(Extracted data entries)
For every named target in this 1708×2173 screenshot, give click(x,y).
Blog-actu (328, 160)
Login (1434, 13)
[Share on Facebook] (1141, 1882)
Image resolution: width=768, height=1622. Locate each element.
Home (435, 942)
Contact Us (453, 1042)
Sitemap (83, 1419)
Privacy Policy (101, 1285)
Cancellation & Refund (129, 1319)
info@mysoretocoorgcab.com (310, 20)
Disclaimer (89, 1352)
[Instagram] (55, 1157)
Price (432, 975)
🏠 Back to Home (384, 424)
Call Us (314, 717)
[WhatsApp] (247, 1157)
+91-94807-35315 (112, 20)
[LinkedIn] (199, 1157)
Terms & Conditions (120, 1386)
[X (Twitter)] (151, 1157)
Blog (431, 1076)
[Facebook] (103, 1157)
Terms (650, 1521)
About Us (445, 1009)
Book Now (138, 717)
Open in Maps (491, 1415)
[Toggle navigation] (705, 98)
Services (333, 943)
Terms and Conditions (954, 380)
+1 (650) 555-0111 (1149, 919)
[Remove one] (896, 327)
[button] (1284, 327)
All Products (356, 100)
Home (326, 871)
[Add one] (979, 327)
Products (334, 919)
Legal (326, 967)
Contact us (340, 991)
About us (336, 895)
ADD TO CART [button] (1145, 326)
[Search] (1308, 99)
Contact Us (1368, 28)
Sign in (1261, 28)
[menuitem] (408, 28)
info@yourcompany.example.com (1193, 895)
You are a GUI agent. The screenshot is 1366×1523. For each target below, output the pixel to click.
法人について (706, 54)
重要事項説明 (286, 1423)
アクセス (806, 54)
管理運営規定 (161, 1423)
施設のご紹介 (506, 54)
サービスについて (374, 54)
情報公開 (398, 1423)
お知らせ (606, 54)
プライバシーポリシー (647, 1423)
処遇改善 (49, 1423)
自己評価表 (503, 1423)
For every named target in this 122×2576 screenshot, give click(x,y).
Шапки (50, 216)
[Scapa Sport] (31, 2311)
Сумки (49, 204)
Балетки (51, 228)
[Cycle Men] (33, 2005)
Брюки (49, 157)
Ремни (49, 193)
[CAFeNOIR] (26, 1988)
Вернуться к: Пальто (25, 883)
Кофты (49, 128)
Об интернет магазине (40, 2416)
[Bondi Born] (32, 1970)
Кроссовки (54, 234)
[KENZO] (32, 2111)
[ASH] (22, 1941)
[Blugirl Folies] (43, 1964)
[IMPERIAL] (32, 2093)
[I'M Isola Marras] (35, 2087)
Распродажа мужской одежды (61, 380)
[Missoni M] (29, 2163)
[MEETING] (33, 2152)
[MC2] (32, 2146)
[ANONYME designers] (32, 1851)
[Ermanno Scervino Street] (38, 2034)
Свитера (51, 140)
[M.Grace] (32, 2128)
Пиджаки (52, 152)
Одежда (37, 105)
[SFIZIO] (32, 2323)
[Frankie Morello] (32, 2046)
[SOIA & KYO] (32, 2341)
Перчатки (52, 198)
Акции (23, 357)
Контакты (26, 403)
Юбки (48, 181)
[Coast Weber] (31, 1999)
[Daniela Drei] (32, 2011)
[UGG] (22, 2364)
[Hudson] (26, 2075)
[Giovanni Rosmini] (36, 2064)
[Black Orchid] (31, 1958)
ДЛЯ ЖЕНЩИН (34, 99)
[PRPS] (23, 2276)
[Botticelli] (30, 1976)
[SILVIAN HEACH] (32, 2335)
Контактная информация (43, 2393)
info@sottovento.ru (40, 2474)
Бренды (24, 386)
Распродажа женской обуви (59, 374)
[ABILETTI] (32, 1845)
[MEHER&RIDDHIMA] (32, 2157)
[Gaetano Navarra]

* WORK ITEM
Lines containing the word "this" are to be pulled from the records and copied.

* THE COMPLETED TASK
For every named target in this 1708×2173 screenshot, give click(x,y).
For every named target in this 122×2576 screenshot, give click(x,y).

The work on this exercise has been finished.